= PROMPT =
The pictures do not belong in the copy. Restate all of the records word for word.
*** Opening SOURCE DATA ***
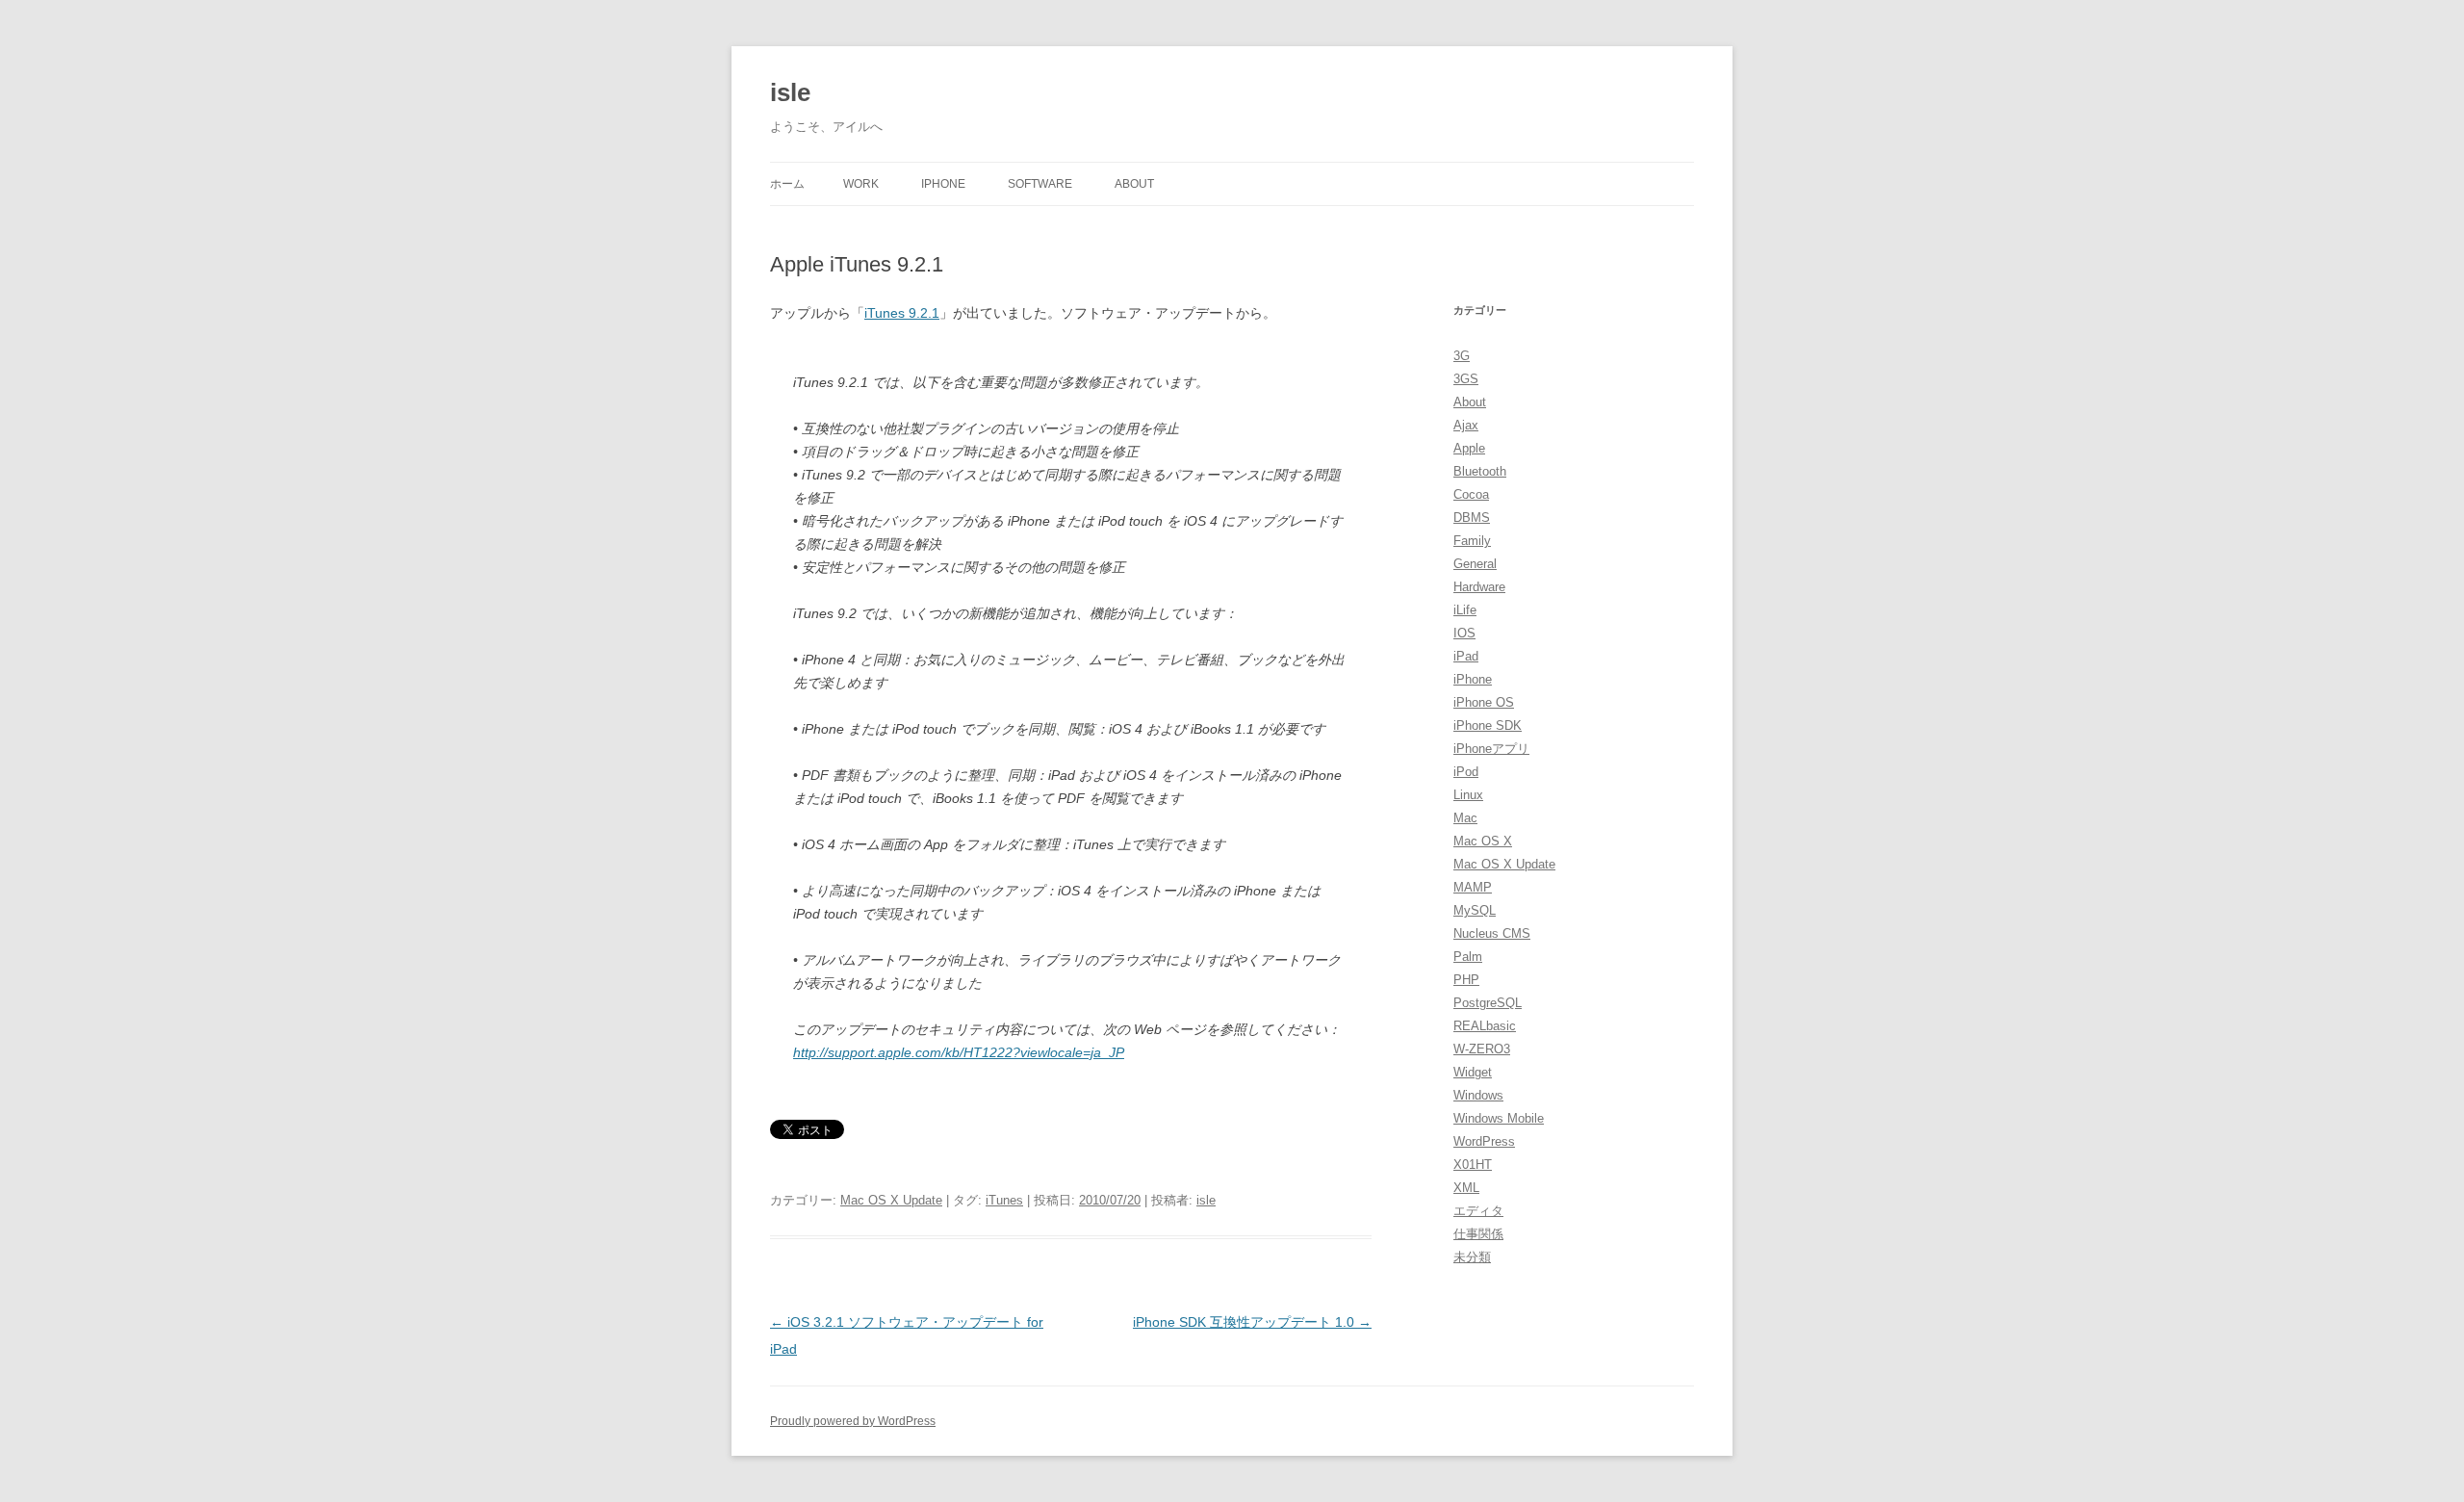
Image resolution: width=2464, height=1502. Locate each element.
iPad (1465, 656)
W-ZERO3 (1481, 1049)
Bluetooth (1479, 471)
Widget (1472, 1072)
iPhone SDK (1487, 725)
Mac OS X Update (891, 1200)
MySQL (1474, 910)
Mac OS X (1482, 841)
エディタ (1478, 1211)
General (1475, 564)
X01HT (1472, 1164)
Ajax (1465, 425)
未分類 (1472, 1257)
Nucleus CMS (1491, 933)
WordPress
*** Closing SOURCE DATA ***
= OUTPUT OF THE EXERCISE =
Image resolution: width=2464, height=1502. Locate each element.
iPad (1465, 656)
W-ZERO3 (1481, 1049)
Bluetooth (1479, 471)
Widget (1472, 1072)
iPhone SDK (1487, 725)
Mac OS X Update (891, 1200)
MySQL (1474, 910)
Mac OS X (1482, 841)
エディタ (1478, 1211)
General (1475, 564)
X01HT (1472, 1164)
Ajax (1465, 425)
未分類 (1472, 1257)
Nucleus CMS (1491, 933)
WordPress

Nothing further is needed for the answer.